First, due to the special position of a physician, a lack of competition in the geographic area may invalidate a normally valid non-competition agreement.  Pennsylvania case law shows that public interest can be the determinative factor that dictates enforceability of a non-competition covenant as applied to a health care provider.  Courts ruling on the enforcement of a physician non-competition covenant have considered the effect of the covenant on the patients who are in need of the physician’s service.  For example, if there is a lack of medical providers or of a specialist’s services in a certain geographic area, courts will either blue-line or invalidate the agreement entirely to assure that the covenant will not compromise patients’ ability to obtain adequate skilled care in the area in which the health care provider is planning to work.  In other words, the employer must evaluate the likelihood that consumers could be adequately served by existing health care providers or the hiring of a  new physician of the same discipline to meet patient demand.
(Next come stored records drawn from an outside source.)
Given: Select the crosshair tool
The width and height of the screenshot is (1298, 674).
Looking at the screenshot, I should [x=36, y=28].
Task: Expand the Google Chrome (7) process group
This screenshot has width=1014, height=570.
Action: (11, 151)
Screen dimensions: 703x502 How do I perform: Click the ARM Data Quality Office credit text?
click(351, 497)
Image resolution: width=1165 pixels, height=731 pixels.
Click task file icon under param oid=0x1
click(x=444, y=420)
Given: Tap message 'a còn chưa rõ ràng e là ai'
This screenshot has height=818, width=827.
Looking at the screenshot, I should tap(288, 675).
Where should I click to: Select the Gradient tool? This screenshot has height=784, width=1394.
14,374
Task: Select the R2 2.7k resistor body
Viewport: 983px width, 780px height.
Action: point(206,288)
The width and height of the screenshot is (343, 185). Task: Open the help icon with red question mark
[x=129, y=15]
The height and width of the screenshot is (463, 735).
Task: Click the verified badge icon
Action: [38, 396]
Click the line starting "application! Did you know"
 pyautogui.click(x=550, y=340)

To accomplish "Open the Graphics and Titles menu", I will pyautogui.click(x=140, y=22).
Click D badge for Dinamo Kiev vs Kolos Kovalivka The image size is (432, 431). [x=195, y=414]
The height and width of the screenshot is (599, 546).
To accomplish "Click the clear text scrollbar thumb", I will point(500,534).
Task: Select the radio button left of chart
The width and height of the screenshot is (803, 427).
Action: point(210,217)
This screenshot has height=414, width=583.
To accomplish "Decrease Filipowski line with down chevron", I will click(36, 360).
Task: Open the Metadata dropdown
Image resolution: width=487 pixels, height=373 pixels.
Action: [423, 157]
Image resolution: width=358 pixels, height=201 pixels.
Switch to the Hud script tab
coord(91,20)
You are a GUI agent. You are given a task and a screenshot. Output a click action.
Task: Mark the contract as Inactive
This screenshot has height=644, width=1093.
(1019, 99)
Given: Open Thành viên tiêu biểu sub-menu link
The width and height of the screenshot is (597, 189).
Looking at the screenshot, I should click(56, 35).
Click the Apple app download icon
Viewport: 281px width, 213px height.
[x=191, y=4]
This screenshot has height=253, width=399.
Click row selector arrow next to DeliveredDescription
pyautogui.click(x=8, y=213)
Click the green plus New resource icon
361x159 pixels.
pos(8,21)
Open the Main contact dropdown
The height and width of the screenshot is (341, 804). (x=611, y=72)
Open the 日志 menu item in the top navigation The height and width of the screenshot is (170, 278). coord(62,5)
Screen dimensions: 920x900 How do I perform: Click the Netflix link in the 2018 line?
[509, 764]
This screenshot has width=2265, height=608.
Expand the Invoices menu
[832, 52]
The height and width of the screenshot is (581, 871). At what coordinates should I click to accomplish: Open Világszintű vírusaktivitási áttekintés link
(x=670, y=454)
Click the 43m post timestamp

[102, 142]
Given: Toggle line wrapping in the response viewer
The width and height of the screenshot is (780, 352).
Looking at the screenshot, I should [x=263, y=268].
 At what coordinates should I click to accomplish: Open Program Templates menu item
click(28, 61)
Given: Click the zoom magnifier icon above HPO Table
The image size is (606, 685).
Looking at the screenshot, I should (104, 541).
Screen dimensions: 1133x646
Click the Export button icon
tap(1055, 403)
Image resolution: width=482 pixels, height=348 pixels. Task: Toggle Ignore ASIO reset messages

Second, past practices of enforcing or failing to enforce breaches of existing non-compete may prove detrimental to enforcing breaches of non-competes in the future.  Specifically, it may be appealing to have a strong, all-encompassing non-compete and have all of your physicians and employees sign it upon joining the practice, but thereafter only fight to enforce non-competes for certain employees and only when their separation threatens the viability of your practice.  This is not a prudent practice.  Employers who require non-competes for all employees or certain positions, whothen neglect to enforce those non-competes, have later found it hard to justify their ad hoc enforcement against some employees, but not others.  Courts are likely to find that the failure to pursue some employees’ violations of non-competes demonstrates that there is no real need for the restriction in the first place.  Thus, a practice should bind with a non-competition agreement only those employees whose breach of such an agreement would warrant enforcement.  You should consistently enforce breaches of any non-compete or be prepared to explain the reasons behind any decision to not pursue enforcement.

Employer considerations

Before demanding that all employees in your practice sign what appears to be an iron-clad, non-compete agreement, employers should ask themselves:

  • What activity do I need to prohibit?
  • If a physician leaves my employ to work for a competitor, could I provide the same medical services of that physician to my patients and/or the geographic region?
  • How far from my practice do most of my patients live?  Do my patients travel two miles or across the country to be treated?  Do the geographic limitations in my non-compete reflect the answer to this question?
  • Am I part of a regional hospital group and, if so, would the non-compete restrict the physician from practicing within a certain distance of other related hospital group practices?  Is this restriction necessary to protect my practice?
  • Have I consistently enforced my non-competes in the past?  If not, what are the reasons I chose not to enforce the non-compete?
  • Am I offering something of value in exchange for the non-competition agreement?  If the non-competition agreement is part and parcel of the original job offer, have I clearly indicated to the physician — prior to the commencement of the employment relationship– that the agreement is a condition of the employment?
  • Before tendering a non-competition agreement to a potential hire, should I consult an attorney?

Employee considerations

When presented with a non-compete agreement, employees should ask themselves and potential employers:

  • Are there other physicians practicing my specialty within the area?  If so, where?
  • How far from the practice do most of the practice’s patients live?  (If the non-compete appears overly restrictive in scope, consider asking the employer to modify the agreement.)
  • If I was bound to the proposed terms of the non-compete, how would this affect my current living situation?  Would there be opportunities for employment outside of the restricted geographic area?
  • Before executing an agreement or accepting new employment that may violate my non-compete, should I consult an attorney?